PROBLEM DETAILS: In the data that follows, each entry is to be restated exactly.
DATA TO PROCESS START
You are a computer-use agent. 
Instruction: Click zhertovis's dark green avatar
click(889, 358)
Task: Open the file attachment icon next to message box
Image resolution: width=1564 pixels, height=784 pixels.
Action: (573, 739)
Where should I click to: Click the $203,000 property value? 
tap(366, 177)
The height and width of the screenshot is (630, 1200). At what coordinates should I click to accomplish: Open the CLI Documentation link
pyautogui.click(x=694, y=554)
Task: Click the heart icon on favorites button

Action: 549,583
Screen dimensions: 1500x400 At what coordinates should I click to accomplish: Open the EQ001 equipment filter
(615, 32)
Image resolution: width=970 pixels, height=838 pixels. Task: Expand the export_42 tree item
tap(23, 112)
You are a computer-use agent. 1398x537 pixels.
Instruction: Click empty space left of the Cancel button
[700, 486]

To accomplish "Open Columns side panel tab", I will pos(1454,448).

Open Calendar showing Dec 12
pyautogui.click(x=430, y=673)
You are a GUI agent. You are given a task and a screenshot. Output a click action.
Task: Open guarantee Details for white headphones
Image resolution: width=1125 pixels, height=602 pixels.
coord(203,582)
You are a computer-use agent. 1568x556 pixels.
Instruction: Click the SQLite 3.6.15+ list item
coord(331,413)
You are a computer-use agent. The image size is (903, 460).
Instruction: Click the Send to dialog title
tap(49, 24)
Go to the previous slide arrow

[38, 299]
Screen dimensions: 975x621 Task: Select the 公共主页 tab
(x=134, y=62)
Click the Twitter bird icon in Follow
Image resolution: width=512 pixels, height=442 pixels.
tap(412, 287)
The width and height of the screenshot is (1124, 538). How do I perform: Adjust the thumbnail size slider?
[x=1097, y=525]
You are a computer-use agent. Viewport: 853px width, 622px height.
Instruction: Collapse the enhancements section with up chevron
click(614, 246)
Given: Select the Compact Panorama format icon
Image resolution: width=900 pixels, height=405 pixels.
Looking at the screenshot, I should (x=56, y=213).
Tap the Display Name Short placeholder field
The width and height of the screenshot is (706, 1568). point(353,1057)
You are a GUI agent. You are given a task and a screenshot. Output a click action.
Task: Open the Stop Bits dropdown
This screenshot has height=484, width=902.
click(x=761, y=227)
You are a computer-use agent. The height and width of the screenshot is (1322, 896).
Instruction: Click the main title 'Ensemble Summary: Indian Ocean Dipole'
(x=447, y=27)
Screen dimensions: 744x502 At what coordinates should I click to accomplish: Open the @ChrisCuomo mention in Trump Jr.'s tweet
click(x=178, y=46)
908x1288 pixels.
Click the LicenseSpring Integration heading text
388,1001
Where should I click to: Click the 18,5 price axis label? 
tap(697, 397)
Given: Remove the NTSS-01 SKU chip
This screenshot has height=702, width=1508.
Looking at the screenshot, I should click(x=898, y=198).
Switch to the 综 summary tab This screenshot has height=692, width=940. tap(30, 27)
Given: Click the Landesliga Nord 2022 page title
DATA TO PROCESS END
COMPLETED EXERCISE:
You are a computer-use agent. 
Instruction: Click zhertovis's dark green avatar
click(889, 358)
Task: Open the file attachment icon next to message box
Image resolution: width=1564 pixels, height=784 pixels.
Action: (573, 739)
Where should I click to: Click the $203,000 property value? 
tap(366, 177)
The height and width of the screenshot is (630, 1200). At what coordinates should I click to accomplish: Open the CLI Documentation link
pyautogui.click(x=694, y=554)
Task: Click the heart icon on favorites button

Action: 549,583
Screen dimensions: 1500x400 At what coordinates should I click to accomplish: Open the EQ001 equipment filter
(615, 32)
Image resolution: width=970 pixels, height=838 pixels. Task: Expand the export_42 tree item
tap(23, 112)
You are a computer-use agent. 1398x537 pixels.
Instruction: Click empty space left of the Cancel button
[700, 486]

To accomplish "Open Columns side panel tab", I will pos(1454,448).

Open Calendar showing Dec 12
pyautogui.click(x=430, y=673)
You are a GUI agent. You are given a task and a screenshot. Output a click action.
Task: Open guarantee Details for white headphones
Image resolution: width=1125 pixels, height=602 pixels.
coord(203,582)
You are a computer-use agent. 1568x556 pixels.
Instruction: Click the SQLite 3.6.15+ list item
coord(331,413)
You are a computer-use agent. The image size is (903, 460).
Instruction: Click the Send to dialog title
tap(49, 24)
Go to the previous slide arrow

[38, 299]
Screen dimensions: 975x621 Task: Select the 公共主页 tab
(x=134, y=62)
Click the Twitter bird icon in Follow
Image resolution: width=512 pixels, height=442 pixels.
tap(412, 287)
The width and height of the screenshot is (1124, 538). How do I perform: Adjust the thumbnail size slider?
[x=1097, y=525]
You are a computer-use agent. Viewport: 853px width, 622px height.
Instruction: Collapse the enhancements section with up chevron
click(614, 246)
Given: Select the Compact Panorama format icon
Image resolution: width=900 pixels, height=405 pixels.
Looking at the screenshot, I should (x=56, y=213).
Tap the Display Name Short placeholder field
The width and height of the screenshot is (706, 1568). point(353,1057)
You are a GUI agent. You are given a task and a screenshot. Output a click action.
Task: Open the Stop Bits dropdown
This screenshot has height=484, width=902.
click(x=761, y=227)
You are a computer-use agent. The height and width of the screenshot is (1322, 896).
Instruction: Click the main title 'Ensemble Summary: Indian Ocean Dipole'
(x=447, y=27)
Screen dimensions: 744x502 At what coordinates should I click to accomplish: Open the @ChrisCuomo mention in Trump Jr.'s tweet
click(x=178, y=46)
908x1288 pixels.
Click the LicenseSpring Integration heading text
388,1001
Where should I click to: Click the 18,5 price axis label? 
tap(697, 397)
Given: Remove the NTSS-01 SKU chip
This screenshot has height=702, width=1508.
Looking at the screenshot, I should click(x=898, y=198).
Switch to the 综 summary tab This screenshot has height=692, width=940. tap(30, 27)
Given: Click the Landesliga Nord 2022 page title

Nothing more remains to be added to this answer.